Fellow musician Elvis Costello called the album “astounding” and her former collaborator, Bernie Taupin, called the it “a staggering achievement.”

From 2015 to 2017, Carter worked with rocker John Mellencamp.

“We made a record together ('Sad Clowns & Hillbillies') and I got back to touring a lot with him,” she said. “We did about 200 dates together. That got me back to playing by myself.”

Carter's website reports that Mellencamp was asked if he discussed narrative songwriting with Carlene, and replied, "I really couldn't say anything to Carlene about songwriting because she's a better songwriter than I am, so what am I gonna tell her that she doesn't already know?"

After working with Mellencamp, Carter eventually remarried and moved back to Tennessee outside of Nashville.

“I have been so happy to come back here and be a part of the songwriting community and the music scene here,” she said. “I can pretty much go out any night I want to and see somebody who is awesome play. That's really important to me to stay inspired.”

In 2018, Carter celebrated her recent move back to the Nashville area with a series of shows at The Bluebird Café, according to her website.

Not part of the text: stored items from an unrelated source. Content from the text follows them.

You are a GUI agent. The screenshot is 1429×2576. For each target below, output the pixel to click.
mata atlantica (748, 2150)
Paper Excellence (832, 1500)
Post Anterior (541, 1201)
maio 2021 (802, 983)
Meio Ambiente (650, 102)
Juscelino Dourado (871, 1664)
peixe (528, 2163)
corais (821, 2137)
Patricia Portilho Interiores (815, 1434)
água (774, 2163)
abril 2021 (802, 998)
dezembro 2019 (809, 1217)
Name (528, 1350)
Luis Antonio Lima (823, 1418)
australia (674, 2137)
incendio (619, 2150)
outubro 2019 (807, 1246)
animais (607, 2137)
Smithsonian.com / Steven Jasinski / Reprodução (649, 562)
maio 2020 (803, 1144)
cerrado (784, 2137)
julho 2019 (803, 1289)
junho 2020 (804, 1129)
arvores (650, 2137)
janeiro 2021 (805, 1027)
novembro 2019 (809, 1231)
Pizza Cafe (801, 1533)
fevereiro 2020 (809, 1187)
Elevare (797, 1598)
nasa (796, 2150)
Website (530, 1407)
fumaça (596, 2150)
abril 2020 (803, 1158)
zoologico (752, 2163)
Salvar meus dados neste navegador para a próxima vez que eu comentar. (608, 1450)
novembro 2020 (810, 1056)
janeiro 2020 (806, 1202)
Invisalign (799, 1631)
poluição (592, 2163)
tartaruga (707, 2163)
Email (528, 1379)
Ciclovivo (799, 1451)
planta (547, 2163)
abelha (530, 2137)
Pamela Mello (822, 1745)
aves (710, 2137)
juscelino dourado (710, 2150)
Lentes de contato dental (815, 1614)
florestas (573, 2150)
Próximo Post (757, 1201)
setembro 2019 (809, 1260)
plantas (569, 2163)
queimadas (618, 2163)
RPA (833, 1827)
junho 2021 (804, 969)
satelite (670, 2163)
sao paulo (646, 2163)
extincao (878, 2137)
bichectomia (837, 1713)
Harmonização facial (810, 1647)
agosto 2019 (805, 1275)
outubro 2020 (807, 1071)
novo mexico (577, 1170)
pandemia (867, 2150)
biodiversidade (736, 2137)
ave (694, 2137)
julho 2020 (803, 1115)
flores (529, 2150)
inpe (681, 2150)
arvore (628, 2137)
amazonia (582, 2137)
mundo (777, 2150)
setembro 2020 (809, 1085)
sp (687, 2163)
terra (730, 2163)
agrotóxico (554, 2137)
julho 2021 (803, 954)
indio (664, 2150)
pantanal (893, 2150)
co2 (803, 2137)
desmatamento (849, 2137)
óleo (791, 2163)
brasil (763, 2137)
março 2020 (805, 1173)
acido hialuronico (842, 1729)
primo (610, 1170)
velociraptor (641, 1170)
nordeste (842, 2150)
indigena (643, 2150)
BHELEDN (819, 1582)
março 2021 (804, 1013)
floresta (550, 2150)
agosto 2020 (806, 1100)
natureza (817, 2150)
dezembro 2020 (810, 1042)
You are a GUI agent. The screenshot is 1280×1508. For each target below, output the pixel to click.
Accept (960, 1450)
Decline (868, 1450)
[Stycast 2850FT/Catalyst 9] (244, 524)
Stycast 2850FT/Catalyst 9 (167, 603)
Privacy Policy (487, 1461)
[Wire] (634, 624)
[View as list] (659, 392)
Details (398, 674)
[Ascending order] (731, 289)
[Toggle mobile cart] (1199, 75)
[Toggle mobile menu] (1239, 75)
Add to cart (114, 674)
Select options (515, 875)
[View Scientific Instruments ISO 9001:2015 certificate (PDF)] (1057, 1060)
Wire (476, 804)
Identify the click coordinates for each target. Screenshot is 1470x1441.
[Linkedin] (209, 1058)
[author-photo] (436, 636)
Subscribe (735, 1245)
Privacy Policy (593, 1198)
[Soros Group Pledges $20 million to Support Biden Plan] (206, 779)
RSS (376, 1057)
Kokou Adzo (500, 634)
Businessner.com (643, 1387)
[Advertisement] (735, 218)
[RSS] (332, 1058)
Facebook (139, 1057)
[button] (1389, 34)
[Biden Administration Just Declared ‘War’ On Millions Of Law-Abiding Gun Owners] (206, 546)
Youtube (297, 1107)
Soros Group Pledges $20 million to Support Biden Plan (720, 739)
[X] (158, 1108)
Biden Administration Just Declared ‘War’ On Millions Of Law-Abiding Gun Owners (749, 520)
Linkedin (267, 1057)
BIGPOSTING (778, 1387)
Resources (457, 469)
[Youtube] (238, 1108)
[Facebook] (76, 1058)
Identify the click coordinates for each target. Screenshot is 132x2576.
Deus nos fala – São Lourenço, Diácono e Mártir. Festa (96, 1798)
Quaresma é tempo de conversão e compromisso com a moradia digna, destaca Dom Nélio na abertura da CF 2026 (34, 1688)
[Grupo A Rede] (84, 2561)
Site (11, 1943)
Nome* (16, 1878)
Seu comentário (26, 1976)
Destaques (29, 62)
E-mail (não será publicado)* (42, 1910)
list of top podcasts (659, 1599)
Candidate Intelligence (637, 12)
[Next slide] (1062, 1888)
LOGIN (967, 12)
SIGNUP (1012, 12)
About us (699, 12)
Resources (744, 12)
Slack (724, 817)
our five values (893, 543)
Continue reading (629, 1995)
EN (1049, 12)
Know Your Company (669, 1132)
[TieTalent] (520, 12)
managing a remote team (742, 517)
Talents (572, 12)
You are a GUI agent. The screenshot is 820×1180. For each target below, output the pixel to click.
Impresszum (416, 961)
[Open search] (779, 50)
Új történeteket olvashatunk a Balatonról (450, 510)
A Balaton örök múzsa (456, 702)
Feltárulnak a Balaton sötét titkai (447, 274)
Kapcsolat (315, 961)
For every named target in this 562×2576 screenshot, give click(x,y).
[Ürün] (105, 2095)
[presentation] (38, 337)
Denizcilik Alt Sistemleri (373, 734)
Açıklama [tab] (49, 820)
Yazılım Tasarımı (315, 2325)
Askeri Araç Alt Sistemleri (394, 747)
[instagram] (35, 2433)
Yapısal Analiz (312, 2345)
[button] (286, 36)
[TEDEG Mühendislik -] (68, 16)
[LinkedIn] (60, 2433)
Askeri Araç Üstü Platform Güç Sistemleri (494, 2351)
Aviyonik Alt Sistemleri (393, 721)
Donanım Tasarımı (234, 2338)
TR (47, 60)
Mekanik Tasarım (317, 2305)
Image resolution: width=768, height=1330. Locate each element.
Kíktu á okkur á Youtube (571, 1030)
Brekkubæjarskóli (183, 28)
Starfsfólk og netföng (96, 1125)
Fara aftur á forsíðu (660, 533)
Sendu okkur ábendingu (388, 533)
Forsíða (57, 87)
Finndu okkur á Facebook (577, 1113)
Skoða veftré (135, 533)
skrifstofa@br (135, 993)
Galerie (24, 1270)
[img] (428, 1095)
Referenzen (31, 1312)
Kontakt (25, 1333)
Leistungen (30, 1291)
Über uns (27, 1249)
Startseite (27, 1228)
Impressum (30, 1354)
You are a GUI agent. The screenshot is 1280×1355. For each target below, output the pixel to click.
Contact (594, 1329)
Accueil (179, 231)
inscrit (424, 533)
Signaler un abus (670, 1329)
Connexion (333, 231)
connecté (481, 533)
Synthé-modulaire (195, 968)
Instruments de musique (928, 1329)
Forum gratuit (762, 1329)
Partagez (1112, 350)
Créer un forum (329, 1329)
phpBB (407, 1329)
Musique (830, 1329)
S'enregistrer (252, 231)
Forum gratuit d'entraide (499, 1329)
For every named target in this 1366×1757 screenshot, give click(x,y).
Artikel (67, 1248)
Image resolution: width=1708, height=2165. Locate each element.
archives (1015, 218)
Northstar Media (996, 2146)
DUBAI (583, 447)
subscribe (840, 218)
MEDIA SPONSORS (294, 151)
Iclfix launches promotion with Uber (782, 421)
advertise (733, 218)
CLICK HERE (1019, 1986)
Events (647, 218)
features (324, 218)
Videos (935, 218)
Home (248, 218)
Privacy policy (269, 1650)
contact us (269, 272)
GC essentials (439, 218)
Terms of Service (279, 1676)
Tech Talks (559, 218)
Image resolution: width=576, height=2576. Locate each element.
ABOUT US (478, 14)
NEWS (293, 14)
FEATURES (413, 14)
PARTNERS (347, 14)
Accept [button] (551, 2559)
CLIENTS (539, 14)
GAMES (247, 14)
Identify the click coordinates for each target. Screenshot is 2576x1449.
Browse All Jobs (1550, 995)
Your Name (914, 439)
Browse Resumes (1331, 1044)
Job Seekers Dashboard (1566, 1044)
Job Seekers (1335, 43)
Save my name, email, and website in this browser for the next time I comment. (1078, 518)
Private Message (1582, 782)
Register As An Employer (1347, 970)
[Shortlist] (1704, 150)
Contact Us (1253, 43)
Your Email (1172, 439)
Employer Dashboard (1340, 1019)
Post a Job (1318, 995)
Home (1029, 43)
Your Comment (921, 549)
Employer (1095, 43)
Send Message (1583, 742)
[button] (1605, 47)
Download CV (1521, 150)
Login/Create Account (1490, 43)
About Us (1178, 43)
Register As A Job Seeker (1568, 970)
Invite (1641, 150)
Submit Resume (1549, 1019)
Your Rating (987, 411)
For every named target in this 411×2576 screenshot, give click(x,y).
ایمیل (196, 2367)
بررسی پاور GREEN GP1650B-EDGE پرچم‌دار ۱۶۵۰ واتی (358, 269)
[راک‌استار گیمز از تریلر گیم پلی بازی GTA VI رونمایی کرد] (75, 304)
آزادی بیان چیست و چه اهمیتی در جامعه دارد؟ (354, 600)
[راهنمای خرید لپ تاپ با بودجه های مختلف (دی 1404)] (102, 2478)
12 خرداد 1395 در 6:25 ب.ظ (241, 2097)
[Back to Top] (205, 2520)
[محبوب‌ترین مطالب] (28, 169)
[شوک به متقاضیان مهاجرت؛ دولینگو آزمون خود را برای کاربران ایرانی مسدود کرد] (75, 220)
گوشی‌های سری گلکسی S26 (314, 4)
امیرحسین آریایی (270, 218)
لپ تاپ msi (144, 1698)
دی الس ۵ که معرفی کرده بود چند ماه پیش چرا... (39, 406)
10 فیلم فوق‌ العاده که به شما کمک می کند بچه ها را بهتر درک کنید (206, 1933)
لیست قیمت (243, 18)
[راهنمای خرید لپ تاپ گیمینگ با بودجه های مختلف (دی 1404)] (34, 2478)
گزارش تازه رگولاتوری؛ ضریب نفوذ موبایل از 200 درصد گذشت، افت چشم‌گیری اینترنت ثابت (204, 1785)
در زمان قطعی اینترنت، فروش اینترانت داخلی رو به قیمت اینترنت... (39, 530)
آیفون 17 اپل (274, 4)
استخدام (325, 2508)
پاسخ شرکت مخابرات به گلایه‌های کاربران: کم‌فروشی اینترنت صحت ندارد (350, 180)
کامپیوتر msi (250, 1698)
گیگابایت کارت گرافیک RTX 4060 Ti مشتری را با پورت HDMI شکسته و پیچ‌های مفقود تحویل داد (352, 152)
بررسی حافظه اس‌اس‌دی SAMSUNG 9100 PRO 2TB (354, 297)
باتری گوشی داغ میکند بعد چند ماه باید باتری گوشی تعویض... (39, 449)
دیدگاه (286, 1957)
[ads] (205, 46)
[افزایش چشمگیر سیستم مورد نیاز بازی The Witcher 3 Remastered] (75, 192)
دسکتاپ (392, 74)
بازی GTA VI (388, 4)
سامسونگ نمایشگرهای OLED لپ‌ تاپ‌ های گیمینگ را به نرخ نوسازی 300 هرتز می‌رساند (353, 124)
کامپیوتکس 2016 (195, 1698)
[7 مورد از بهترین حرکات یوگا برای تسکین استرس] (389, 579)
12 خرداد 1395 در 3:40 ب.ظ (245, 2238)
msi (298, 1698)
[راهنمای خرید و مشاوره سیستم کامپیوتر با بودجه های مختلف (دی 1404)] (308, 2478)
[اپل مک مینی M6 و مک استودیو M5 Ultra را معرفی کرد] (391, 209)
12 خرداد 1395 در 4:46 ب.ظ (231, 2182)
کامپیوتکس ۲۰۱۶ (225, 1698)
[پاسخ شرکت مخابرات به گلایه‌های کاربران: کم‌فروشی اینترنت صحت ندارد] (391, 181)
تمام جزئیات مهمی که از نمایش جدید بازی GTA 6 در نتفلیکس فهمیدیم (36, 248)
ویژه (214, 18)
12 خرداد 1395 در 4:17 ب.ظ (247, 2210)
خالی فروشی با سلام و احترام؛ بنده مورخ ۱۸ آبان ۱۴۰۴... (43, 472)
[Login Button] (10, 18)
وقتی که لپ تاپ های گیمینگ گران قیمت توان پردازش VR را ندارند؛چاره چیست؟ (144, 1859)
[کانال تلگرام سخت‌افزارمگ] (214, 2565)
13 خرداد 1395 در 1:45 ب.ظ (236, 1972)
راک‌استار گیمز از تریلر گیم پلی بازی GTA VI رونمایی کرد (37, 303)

One of her guests was friend Pam Tillis, who said, "It's so good to have Carlene Carter back in town. One of the more charming people I've worked with and a helluva songwriter, this is gonna be fun."

One recent collaborative project, “Carter Girl,” was a tribute to her extended family.

“It was quite brilliant to experience making a record,” she said of “Carter Girl.” “There were seven people on that record that have already passed away. We were singing with them and I was playing guitar with them. It was really fun. My brother did an awesome job putting it all together as the producer.”

Carter said the record gathered together recordings of family passed on and those still living to create songs spanning three generations.

“It also bonded what was left of all us Carters, there’s about 30 of us if you count all of us up in Virginia,” she said. “In our archives, we had recordings that had not been used or heard before. We had a recording of Sarah (Maybelle's cousin) singing. She used to record reel-to-reel tapes and send them to my Grandma instead of sending letters or calling long distance back in the ‘60s. ... So, she would make a recording and say, ‘Hey, Maybelle, I got this song I feel like singing to you.’ So that’s how the album starts with her singing 'Father On.'”

When Carter comes to Idaho Falls she plans to make it a casual experience.

“I just go out and say, ‘Hi,’ and pretend we’re in my living room, and we’re all just talking,” she said. “People who don’t even like country music end up liking it, just because it’s very entertaining. It is fun. And my guys are brilliant, I love ‘em.”